**Extrait de page:**
•••••
La céphalée attribuable à la tension artérielle (CHTA) est généralement bilatérale, frontale ou occipitale, et pulsatile. Elle apparaît brusquement, et est associée à une augmentation rapide de la pression artérielle. La céphalée se résorbe lorsque la pression est normalisée [129,129].
Plusieurs sous-catégories de CHTA existent en fonction du lien avec certaines pathologies spécifiques qui peuvent causer cette céphalée. Notons qu’une CHTA n’est pas obligatoirement liée à une de ces pathologies.
10.3 Céphalée attribuable à la tension artérielle [128] :
10.3.1 Céphalée attribuable à un phéochromocytome10.3.2 Céphalée attribuable à une crise hypertensive sans encéphalopathie10.3.3 Céphalée attribuable à une crise hypertensive avec encéphalopathie10.3.4 Céphalée attribuable à la pré-éclampsie ou l’éclampsie10.3.5 Céphalée attribuable à une dysréflexie autonomique
Certaines de ces céphalées vont causer une céphalée en coup de tonnerre, c’est-à-dire d’apparition très brusque et violente. Sans entrer dans les détails de tous ces sous-catégories de CHTA, il faut se souvenir qu’une céphalée en coup de tonnerre, qu’elle soit accompagnée d’une hypertension artérielle ou non, représente une urgence médicale. Un diagramme a été proposé pour aider à la catégorisation des CHTA (Figure 13).
Céphalée attribuable à un phéochromocytome
Fait intéressant, la céphalée attribuable à un phéochromocytome présente une céphalée en coup de tonnerre alors que la pathophysiologie ne se situe pas au niveau de la tête, mais plutôt au niveau de la glande surrénale, et est parfois provoquée par le fait d’uriner [130].
Céphalée attribuable à une dysréflexie autonomique
La céphalée attribuable à une dysréflexie autonomique peut survenir suite à une blessure de la moelle épinière, parfois rapidement mais parfois plusieurs années plus tard. On retrouve alors des symptômes autonomiques, c’est-à-dire une sudation au-dessus du niveau de la blessure à la moelle épinière, qui est souvent accompagnée de problèmes visuels, nausées, sensation de serrement à la poitrine, paresthésies, et parfois perte de conscience [131].
•••••
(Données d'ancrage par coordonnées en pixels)
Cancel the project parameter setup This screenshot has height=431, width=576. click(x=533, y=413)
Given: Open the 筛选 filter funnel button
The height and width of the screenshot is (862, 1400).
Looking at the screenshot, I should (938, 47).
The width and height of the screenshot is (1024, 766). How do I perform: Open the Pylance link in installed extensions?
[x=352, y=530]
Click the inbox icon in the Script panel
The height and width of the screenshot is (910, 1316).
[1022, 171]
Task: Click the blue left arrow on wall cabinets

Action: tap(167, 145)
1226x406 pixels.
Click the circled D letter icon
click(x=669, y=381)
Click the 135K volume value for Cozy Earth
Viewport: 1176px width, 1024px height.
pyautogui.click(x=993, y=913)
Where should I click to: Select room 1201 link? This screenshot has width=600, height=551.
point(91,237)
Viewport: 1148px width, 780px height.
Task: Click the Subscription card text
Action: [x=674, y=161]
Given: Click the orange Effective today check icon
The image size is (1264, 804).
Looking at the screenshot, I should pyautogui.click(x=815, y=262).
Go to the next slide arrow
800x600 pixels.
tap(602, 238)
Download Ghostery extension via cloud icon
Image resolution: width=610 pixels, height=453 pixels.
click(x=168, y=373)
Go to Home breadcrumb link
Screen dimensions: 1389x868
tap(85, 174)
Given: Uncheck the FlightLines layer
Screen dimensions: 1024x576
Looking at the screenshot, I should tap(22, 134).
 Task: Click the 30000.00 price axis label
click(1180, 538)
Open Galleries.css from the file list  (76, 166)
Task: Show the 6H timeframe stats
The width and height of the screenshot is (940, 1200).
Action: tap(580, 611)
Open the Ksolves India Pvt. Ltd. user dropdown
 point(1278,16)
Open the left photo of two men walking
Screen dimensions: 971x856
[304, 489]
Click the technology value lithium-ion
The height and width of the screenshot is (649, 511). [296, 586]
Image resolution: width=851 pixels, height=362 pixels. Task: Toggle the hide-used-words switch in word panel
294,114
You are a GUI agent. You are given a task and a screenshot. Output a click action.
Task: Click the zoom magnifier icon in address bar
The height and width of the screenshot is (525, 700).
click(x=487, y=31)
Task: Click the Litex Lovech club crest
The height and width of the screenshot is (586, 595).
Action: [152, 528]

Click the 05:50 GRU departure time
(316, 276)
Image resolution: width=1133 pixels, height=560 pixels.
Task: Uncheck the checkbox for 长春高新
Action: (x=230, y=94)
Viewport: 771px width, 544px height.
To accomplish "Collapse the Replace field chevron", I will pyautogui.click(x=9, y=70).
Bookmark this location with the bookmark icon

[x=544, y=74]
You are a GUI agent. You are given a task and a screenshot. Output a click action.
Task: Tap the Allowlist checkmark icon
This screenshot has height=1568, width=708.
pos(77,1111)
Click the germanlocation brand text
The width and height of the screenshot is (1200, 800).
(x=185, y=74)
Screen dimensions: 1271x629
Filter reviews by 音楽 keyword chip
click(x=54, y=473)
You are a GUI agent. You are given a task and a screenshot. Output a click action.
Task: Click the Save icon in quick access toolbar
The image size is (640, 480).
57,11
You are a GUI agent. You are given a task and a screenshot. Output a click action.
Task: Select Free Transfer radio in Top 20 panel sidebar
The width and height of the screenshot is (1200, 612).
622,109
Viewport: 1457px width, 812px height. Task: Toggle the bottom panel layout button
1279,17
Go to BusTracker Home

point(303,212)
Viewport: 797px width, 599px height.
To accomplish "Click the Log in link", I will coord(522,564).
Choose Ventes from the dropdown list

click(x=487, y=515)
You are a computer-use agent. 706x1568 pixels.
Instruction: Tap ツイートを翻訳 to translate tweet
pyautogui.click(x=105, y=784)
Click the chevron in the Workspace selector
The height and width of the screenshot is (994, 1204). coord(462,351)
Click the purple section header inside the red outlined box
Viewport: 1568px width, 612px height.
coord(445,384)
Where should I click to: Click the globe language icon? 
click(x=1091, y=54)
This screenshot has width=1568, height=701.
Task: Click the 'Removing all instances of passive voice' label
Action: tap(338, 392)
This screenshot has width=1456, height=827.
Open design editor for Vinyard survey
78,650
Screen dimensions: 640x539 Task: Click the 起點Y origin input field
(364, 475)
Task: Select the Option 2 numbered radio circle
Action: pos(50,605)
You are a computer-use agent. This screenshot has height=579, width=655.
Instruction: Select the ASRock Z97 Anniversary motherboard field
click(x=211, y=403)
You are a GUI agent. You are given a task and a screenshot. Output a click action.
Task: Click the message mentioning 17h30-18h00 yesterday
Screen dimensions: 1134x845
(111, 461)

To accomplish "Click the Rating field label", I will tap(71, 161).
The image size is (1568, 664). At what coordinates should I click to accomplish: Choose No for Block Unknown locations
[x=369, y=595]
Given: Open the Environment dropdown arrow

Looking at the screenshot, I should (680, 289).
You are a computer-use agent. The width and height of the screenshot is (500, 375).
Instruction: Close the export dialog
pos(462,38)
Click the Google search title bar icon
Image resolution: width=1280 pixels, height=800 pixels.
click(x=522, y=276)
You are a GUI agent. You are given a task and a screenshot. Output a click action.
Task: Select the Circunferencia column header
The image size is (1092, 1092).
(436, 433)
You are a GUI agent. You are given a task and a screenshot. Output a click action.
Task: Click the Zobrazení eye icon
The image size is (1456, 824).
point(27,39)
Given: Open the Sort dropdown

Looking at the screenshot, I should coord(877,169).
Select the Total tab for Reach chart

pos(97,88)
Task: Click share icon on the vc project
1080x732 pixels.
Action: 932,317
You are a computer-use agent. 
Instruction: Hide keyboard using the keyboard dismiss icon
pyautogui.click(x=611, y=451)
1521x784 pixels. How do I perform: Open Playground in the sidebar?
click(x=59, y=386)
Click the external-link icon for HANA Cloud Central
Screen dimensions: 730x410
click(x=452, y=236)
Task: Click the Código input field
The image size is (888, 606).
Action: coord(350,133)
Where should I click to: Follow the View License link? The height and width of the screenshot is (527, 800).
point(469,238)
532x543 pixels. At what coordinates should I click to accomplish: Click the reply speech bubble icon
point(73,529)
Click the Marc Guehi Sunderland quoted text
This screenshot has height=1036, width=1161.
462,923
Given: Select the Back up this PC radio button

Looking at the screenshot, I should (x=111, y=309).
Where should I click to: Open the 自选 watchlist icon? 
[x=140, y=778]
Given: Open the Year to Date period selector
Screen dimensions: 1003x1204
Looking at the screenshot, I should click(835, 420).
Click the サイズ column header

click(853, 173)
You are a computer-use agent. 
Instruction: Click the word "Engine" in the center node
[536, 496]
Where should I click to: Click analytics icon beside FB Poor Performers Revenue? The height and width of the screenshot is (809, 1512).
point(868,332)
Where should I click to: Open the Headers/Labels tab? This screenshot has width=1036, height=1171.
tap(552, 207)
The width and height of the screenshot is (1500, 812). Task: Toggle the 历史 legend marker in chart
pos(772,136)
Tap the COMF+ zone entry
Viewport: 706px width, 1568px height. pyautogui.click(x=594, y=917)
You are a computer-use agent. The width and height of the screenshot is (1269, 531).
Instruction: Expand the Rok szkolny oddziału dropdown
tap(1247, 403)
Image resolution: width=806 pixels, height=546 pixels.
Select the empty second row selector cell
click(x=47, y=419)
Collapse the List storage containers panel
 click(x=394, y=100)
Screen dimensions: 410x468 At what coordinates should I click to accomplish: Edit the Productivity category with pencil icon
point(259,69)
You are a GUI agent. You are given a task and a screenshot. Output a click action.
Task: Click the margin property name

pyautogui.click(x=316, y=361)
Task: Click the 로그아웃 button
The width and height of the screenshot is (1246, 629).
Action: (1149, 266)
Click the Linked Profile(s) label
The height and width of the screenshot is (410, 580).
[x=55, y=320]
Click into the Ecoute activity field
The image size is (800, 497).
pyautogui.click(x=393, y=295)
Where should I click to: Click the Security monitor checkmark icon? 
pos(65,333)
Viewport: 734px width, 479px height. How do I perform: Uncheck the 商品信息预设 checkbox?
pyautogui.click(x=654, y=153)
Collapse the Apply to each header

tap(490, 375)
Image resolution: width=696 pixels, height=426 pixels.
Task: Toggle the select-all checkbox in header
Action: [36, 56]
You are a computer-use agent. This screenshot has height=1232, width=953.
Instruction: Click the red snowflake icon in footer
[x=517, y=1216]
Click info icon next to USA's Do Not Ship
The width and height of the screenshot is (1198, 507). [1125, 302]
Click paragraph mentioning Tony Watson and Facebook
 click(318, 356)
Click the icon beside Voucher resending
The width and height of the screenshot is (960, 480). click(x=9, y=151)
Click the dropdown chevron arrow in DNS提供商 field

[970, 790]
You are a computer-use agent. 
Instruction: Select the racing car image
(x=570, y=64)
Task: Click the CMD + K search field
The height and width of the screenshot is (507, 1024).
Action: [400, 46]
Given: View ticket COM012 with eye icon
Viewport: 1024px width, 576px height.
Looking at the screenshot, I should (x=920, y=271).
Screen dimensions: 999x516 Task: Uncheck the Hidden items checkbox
•••••
**Consignes de l'exercice:**
1/ D'après l'extrait sur la céphalée attribuable à la tension artérielle, à quel moment cette céphalée se résorbe-t-elle ?
2/ Résumez en deux phrases l'extrait sur la céphalée attribuable à la tension artérielle.
3/ Poursuivez l'extrait sur la céphalée attribuable à la tension artérielle à partir de sa dernière phrase.
Ces données n'ont aucun rapport avec l'extrait.

**Corrigés:**
1/ Elle se résorbe lorsque la pression artérielle est normalisée.

2/ La céphalée attribuable à la tension artérielle est généralement bilatérale, frontale ou occipitale et pulsatile, et elle apparaît brusquement avec une hausse rapide de la pression artérielle avant de se résorber quand celle-ci est normalisée. Elle compte plusieurs sous-catégories liées à des pathologies comme le phéochromocytome ou la dysréflexie autonomique, et une céphalée en coup de tonnerre, avec ou sans hypertension, représente une urgence médicale.

3/
Céphalée attribuable à la pré-éclampsie ou l’éclampsie
La pré-éclampsie est une HTA qui apparaît dans la deuxième moitié de la grossesse, associée à une protéinurie [133]. Le terme pré-éclampsie fait référence au fait qu’il s’agit d’une condition clinique qui, lorsqu’elle n’est pas prise en charge, peut évoluer vers l’éclampsie, laquelle se manifeste par l’apparition de convulsions et constitue une situation d’urgence vitale.
La pré-éclampsie affecte de 2 % à 8 % des grossesses, selon les pays et l’ethnie [134]. Il s’agit d’une cause majeure de mortalité maternelle dans les pays en voie de développement [135]. Son incidence tend à augmenter dans les pays développés, probablement en rapport avec les facteurs de risque, notamment l’obésité et le diabète [136].
Il n’y a pas nécessairement de céphalée qui accompagne la pré-éclampsie, mais lorsqu’elle est présente, on retrouve normalement deux des trois critères suivants :
- Bilatérale;
- Pulsatile;
- Empirée par l’activité physique.
D’emblée, lorsqu’une pré-éclampsie est accompagnée d’une céphalée, la pré-éclampsie est jugée sévère [137]. Une céphalée correspondant aux critères chez une femme enceinte dans la deuxième moitié de la grossesse devrait ainsi immédiatement référée chez le médecin.
À noter que les femmes préalablement migraineuses sont plus à risque de développer ces désordres hypertensifs [127,137]. Et la présence d’une pression artérielle élevée chez une femme enceinte, toutes causes confondues, est liée à un risque plus élevé de l’ordre de 17 fois de développer une céphalée secondaire [138].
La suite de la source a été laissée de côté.